> What is needed
Omit every picture, and retype the lines that run from the beginning of the data below through the line containing "The height and width of the screenshot is (812, 1477).", inclusive.

> Supplied information
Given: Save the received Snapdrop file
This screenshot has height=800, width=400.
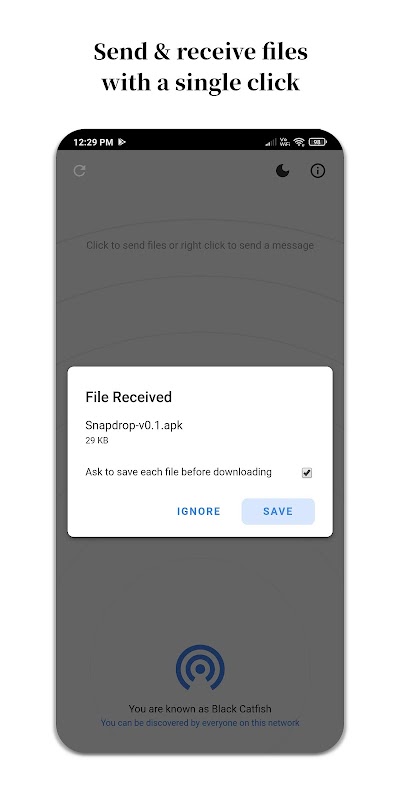Looking at the screenshot, I should 278,511.
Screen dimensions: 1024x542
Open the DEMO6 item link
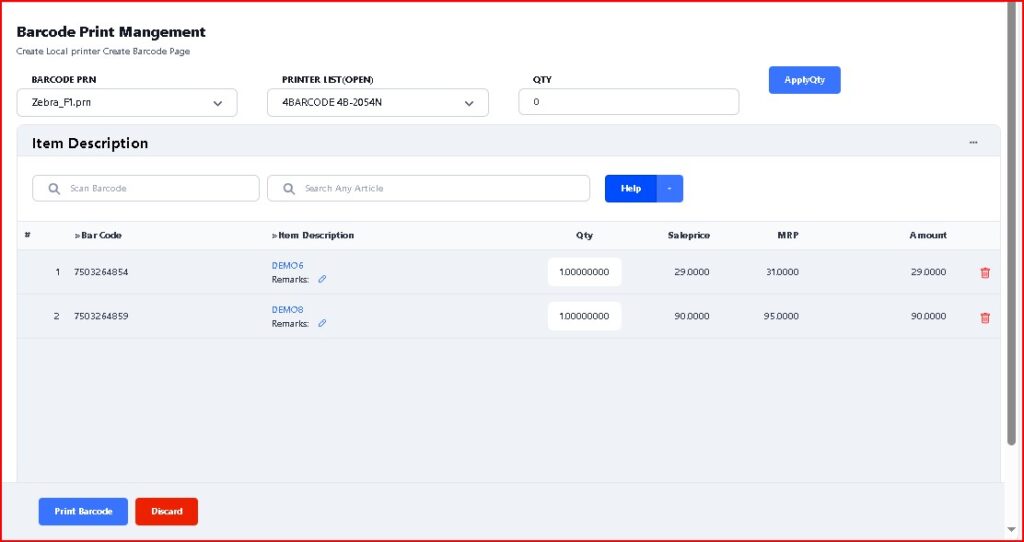click(x=287, y=265)
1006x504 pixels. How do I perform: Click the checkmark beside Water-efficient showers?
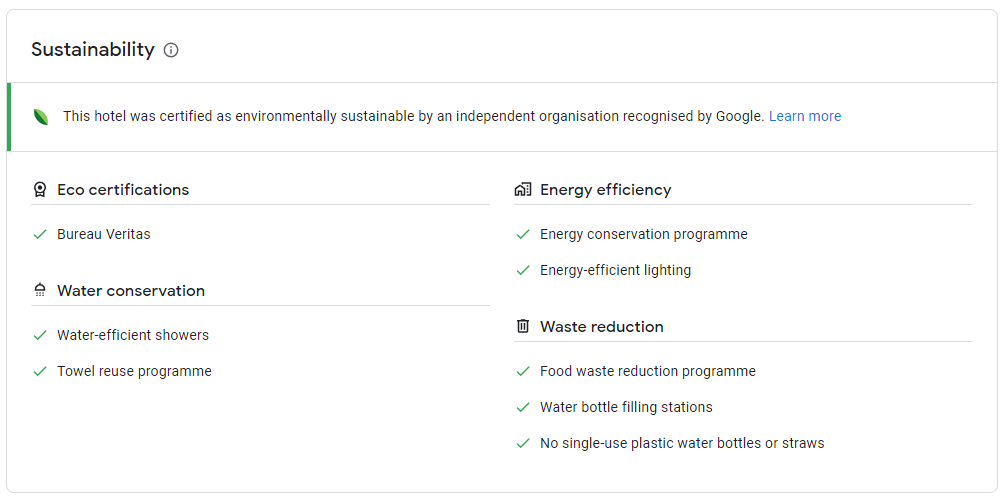click(x=40, y=335)
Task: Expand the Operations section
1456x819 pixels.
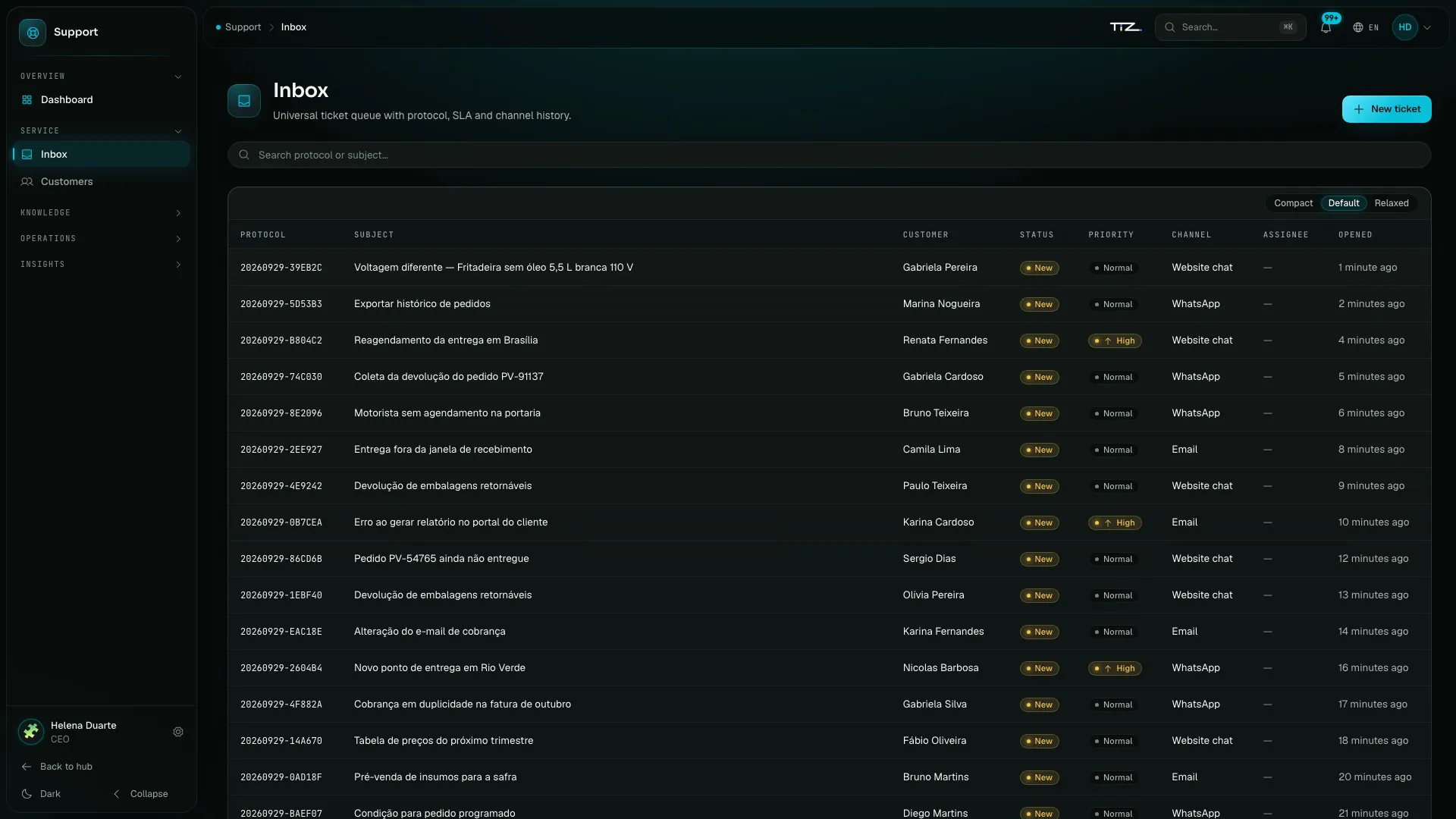Action: coord(102,239)
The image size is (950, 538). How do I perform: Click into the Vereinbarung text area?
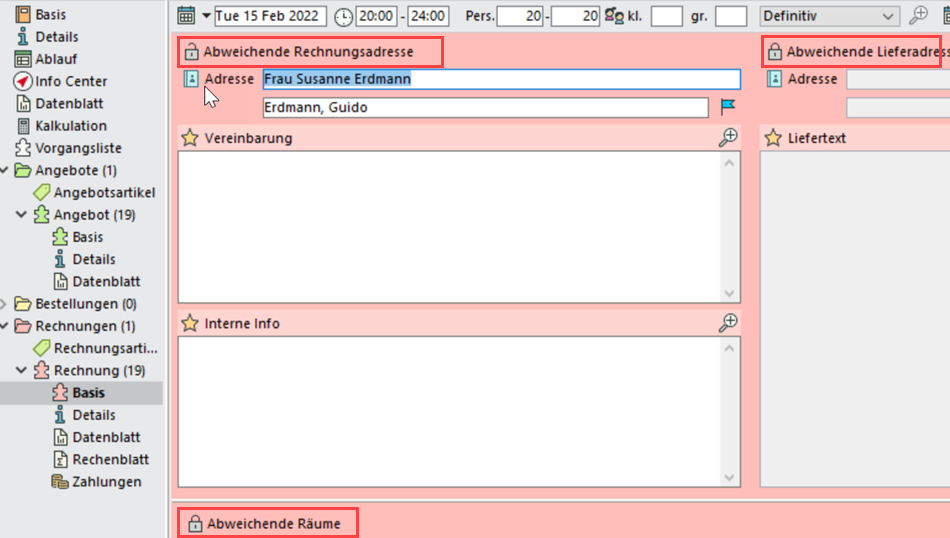coord(450,225)
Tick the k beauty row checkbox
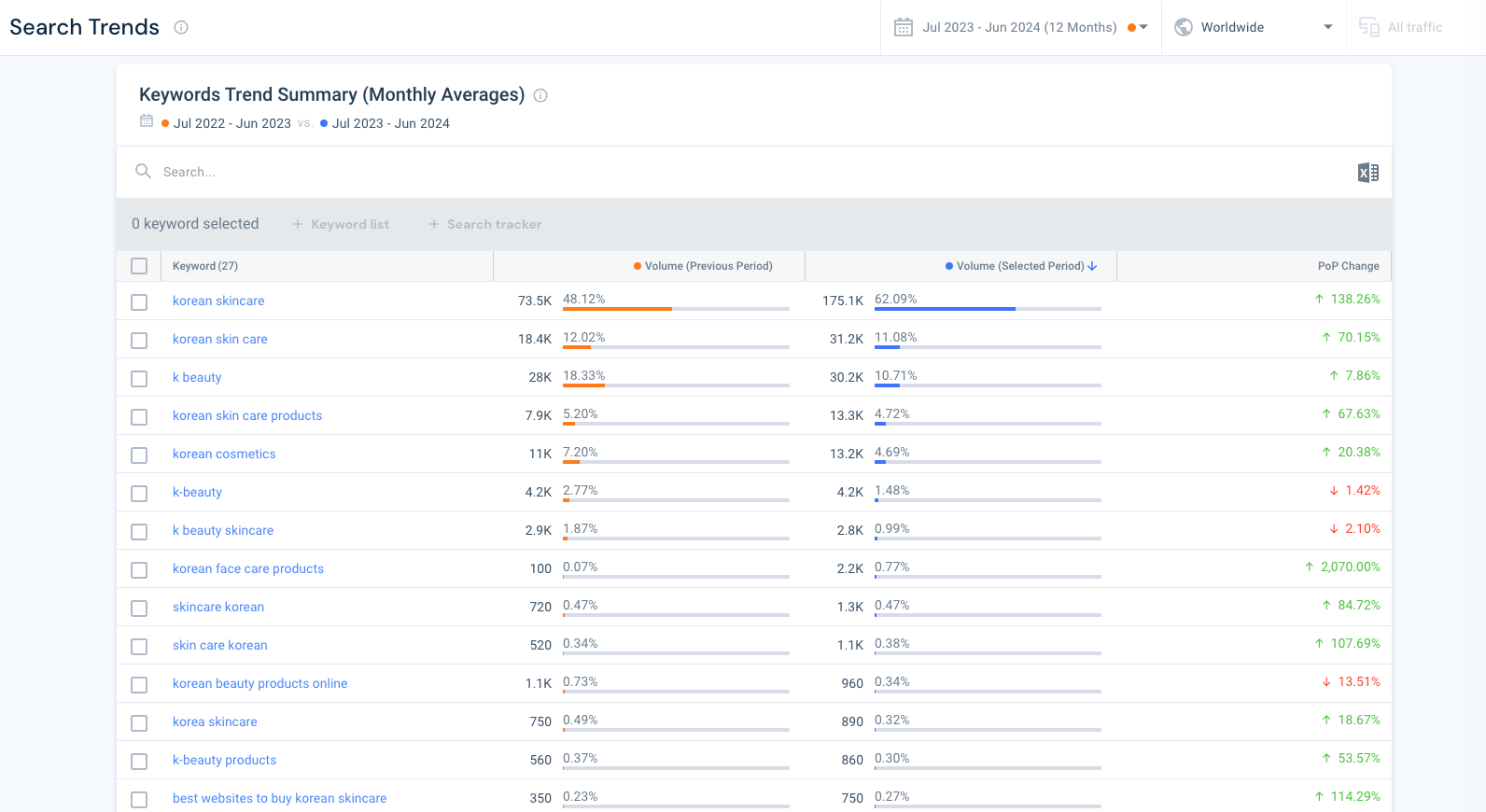This screenshot has width=1486, height=812. [x=139, y=379]
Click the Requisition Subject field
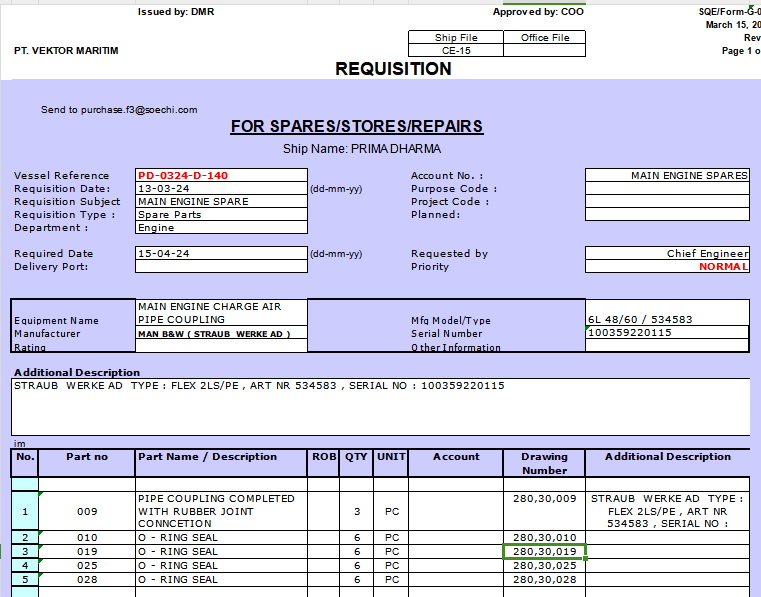The height and width of the screenshot is (597, 761). 220,201
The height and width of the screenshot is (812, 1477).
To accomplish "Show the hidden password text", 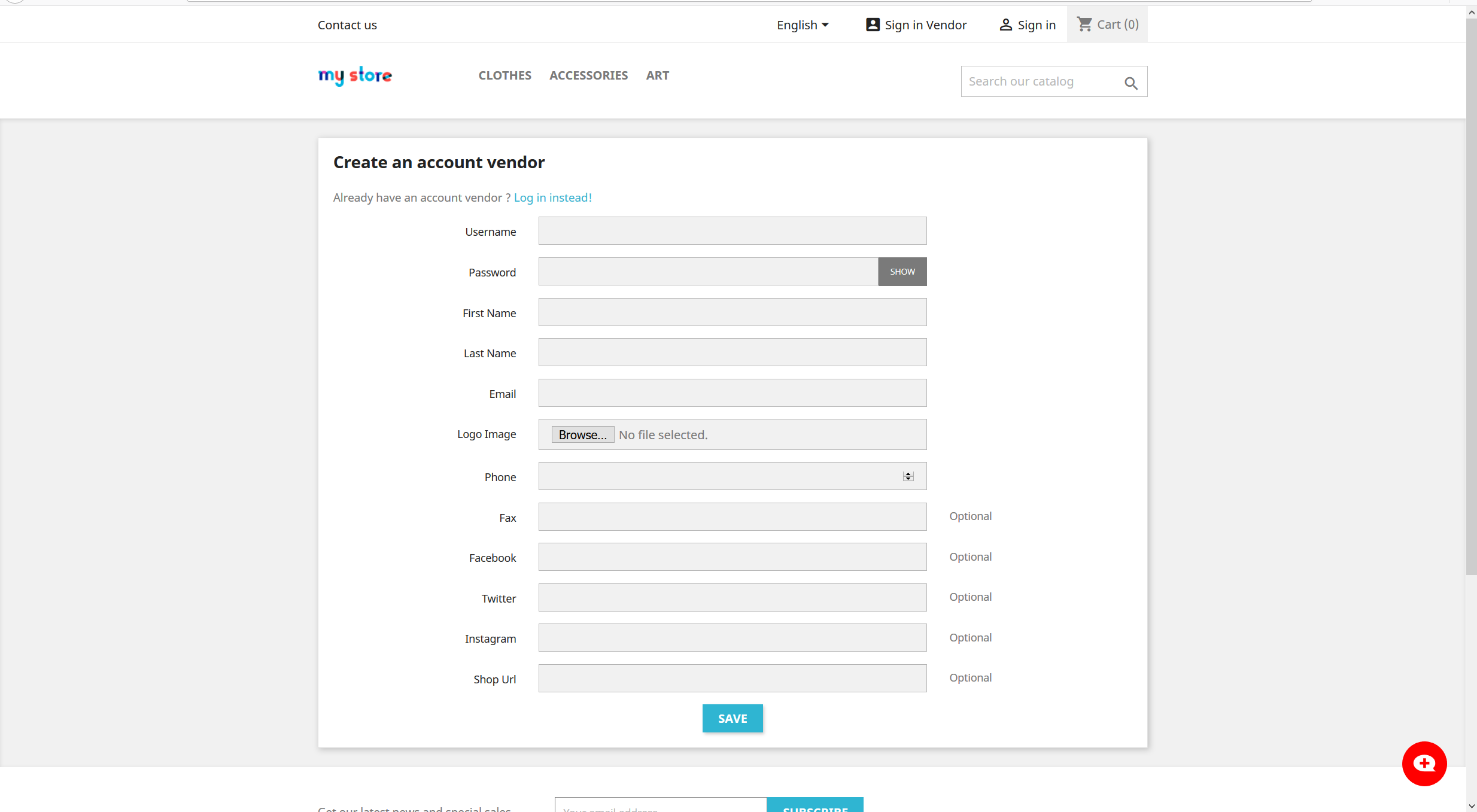I will [901, 271].
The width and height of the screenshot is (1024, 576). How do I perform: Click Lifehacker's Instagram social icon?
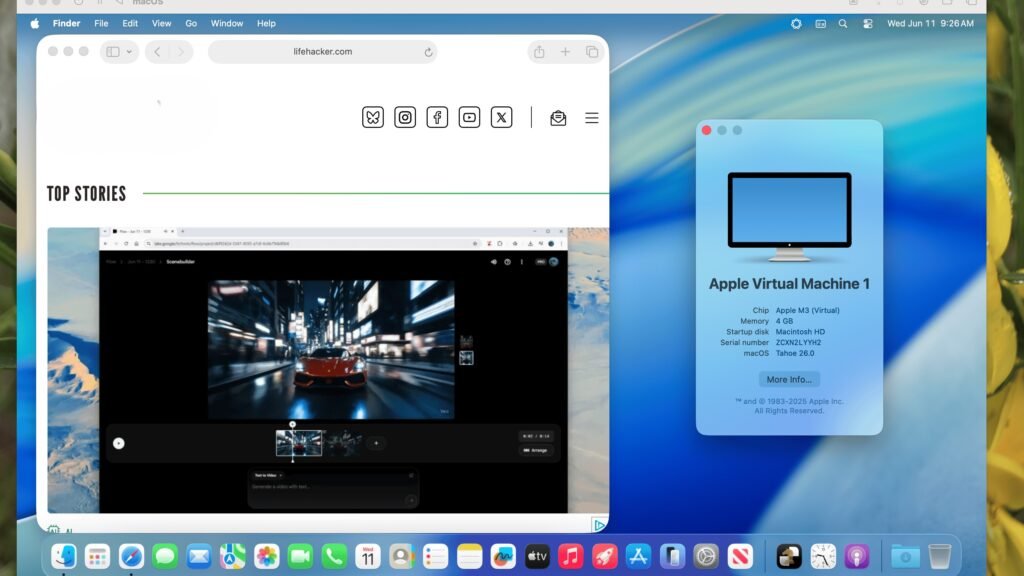coord(404,117)
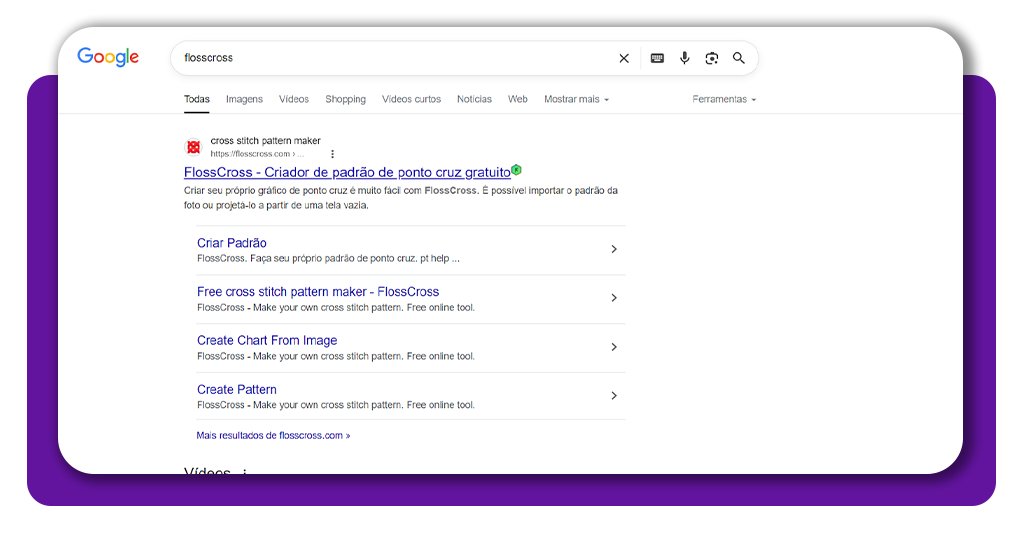Screen dimensions: 1024x536
Task: Start voice search with microphone icon
Action: [684, 58]

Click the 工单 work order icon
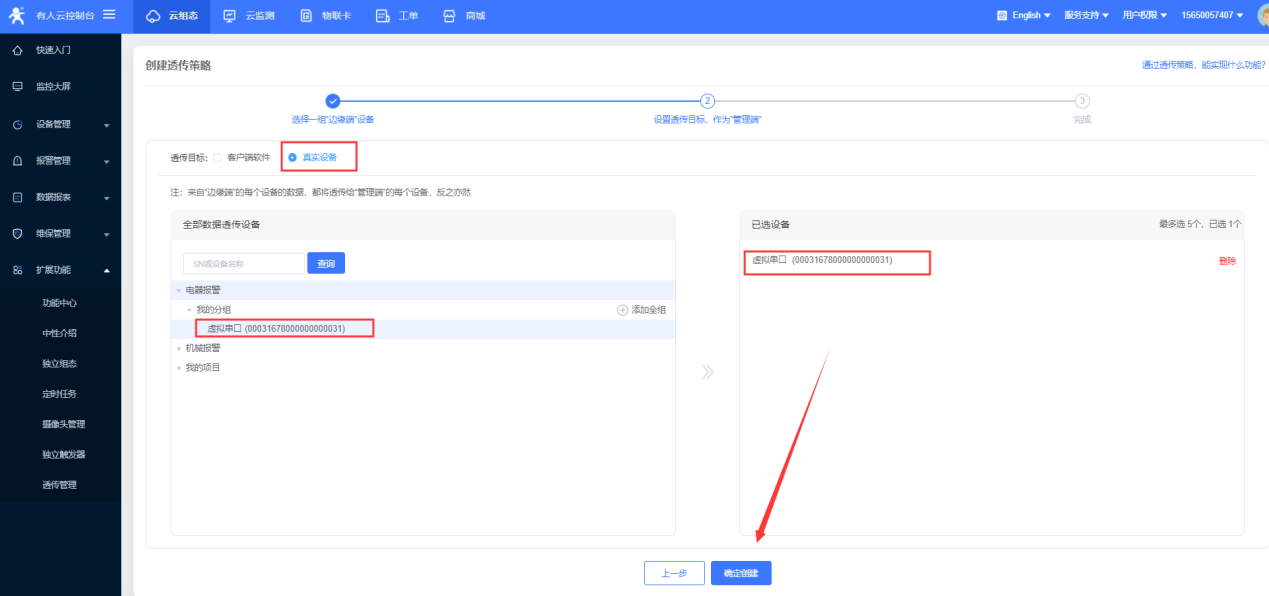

> The answer
Given: Save the received Snapdrop file
This screenshot has height=800, width=400.
Looking at the screenshot, I should 278,511.
Screen dimensions: 1024x542
Open the DEMO6 item link
click(x=287, y=265)
1006x504 pixels. How do I perform: Click the checkmark beside Water-efficient showers?
click(x=40, y=335)
Task: Expand the Operations section
1456x819 pixels.
Action: coord(102,239)
The image size is (950, 538). How do I perform: Click into the Vereinbarung text area?
coord(450,225)
Tick the k beauty row checkbox
This screenshot has width=1486, height=812. [x=139, y=379]
Click the Requisition Subject field
The height and width of the screenshot is (597, 761). 220,201
The height and width of the screenshot is (812, 1477).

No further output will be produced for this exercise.